Records for this task —
-- Opening Marker --
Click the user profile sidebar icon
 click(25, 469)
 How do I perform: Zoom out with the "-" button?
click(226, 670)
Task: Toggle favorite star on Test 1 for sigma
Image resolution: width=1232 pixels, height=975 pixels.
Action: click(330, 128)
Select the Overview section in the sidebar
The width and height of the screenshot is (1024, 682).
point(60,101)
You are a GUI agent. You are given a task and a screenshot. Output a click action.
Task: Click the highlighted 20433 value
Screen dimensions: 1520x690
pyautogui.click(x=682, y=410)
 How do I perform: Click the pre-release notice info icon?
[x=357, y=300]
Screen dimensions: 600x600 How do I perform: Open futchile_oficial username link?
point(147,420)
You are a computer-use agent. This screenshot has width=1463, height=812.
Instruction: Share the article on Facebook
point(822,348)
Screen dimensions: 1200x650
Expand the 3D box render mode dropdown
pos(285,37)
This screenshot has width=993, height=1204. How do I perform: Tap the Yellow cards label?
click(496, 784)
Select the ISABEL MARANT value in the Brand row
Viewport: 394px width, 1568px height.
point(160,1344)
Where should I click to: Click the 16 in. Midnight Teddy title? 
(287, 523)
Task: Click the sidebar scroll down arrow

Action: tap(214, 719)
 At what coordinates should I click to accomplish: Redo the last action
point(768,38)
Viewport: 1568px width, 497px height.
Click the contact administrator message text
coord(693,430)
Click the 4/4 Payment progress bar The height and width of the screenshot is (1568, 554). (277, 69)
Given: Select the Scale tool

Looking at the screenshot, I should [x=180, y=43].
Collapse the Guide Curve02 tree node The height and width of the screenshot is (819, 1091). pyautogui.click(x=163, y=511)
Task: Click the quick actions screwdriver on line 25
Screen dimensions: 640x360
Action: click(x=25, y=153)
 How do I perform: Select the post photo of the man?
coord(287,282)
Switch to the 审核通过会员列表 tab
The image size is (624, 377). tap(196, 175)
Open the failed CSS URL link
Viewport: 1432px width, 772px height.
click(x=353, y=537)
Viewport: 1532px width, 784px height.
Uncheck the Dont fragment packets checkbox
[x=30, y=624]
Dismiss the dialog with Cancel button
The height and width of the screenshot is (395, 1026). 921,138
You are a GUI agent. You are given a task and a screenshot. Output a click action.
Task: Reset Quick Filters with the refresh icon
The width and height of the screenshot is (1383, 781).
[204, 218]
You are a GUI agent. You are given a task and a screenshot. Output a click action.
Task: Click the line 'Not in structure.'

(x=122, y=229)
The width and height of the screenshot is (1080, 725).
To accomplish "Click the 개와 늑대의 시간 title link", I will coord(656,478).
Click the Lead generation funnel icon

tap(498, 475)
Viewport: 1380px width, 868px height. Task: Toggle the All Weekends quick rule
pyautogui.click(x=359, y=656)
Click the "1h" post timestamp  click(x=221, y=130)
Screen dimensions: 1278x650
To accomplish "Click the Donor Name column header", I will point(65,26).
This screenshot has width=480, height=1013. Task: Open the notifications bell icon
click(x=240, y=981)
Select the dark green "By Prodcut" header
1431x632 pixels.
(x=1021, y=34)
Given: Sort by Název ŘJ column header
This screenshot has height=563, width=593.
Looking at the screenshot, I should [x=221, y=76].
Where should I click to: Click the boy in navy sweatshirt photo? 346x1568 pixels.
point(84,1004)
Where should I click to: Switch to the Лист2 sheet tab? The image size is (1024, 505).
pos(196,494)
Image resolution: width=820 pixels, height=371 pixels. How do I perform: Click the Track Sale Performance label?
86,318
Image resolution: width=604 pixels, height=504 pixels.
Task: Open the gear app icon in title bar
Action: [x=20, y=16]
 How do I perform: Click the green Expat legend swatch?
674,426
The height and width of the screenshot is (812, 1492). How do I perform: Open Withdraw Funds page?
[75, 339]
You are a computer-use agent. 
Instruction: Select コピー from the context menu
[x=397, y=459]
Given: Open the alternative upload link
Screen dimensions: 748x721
-- Closing Marker --
Required work — In the listing above, show every line with the word "column".

Answer section —
To accomplish "Click the Donor Name column header", I will point(65,26).
Given: Sort by Název ŘJ column header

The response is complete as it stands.